◆ **How to complete this task**
For this exercise, return exactly the lines of the material below that begin at the one with "Task: Center align the paragraph text" and stop after the one with "1053x938 pixels.".

◆ **Records to process**
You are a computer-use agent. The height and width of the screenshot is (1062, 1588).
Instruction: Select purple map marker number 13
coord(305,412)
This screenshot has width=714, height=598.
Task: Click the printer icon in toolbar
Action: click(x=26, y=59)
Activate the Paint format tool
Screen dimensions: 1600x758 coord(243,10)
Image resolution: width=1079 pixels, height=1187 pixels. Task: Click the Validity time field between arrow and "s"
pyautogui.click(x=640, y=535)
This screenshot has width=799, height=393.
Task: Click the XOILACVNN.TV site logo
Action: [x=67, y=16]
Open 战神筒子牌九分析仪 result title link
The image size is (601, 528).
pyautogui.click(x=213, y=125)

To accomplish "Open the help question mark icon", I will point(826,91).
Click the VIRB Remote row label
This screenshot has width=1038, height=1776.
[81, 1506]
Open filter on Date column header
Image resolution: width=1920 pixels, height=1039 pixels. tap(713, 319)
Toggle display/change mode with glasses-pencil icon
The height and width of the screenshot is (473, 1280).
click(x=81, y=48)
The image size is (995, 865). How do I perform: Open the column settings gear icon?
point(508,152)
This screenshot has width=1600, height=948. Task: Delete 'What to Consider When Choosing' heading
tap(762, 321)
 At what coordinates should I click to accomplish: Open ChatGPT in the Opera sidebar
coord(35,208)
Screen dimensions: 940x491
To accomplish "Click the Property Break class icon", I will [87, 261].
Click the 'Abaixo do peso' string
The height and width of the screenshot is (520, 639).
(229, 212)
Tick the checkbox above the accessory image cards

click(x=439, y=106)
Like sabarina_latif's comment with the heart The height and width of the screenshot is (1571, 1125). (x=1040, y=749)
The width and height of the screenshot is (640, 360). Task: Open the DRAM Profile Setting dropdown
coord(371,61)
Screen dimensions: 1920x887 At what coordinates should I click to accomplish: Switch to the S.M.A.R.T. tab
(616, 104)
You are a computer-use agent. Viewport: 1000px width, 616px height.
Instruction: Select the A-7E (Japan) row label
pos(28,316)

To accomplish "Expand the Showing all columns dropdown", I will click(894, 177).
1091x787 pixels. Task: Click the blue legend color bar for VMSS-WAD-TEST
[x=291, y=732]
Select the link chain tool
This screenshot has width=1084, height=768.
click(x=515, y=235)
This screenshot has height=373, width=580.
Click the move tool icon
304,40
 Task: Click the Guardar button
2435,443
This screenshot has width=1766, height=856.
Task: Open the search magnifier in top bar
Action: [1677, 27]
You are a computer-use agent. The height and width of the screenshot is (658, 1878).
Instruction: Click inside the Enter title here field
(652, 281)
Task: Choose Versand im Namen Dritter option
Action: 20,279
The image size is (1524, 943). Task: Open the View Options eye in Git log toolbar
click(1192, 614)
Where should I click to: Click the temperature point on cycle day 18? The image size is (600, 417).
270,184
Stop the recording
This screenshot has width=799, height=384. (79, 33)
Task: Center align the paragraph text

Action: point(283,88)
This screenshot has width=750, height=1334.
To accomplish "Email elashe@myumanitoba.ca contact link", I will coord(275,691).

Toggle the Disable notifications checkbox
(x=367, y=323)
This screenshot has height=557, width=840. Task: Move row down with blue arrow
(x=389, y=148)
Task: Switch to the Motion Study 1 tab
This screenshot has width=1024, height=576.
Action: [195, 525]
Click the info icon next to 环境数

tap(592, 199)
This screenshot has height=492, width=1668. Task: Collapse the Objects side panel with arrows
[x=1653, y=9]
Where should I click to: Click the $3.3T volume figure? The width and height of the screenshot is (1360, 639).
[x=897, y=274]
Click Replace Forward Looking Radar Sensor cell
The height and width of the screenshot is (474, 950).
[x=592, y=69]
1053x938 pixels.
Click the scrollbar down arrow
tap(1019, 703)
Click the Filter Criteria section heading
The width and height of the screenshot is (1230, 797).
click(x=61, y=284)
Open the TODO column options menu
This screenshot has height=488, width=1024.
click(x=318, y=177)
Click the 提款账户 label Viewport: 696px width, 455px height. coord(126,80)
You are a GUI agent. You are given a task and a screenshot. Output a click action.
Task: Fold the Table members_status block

◆ **Result of the task**
Task: Center align the paragraph text

Action: point(283,88)
This screenshot has width=750, height=1334.
To accomplish "Email elashe@myumanitoba.ca contact link", I will coord(275,691).

Toggle the Disable notifications checkbox
(x=367, y=323)
This screenshot has height=557, width=840. Task: Move row down with blue arrow
(x=389, y=148)
Task: Switch to the Motion Study 1 tab
This screenshot has width=1024, height=576.
Action: [195, 525]
Click the info icon next to 环境数

tap(592, 199)
This screenshot has height=492, width=1668. Task: Collapse the Objects side panel with arrows
[x=1653, y=9]
Where should I click to: Click the $3.3T volume figure? The width and height of the screenshot is (1360, 639).
[x=897, y=274]
Click Replace Forward Looking Radar Sensor cell
The height and width of the screenshot is (474, 950).
[x=592, y=69]
1053x938 pixels.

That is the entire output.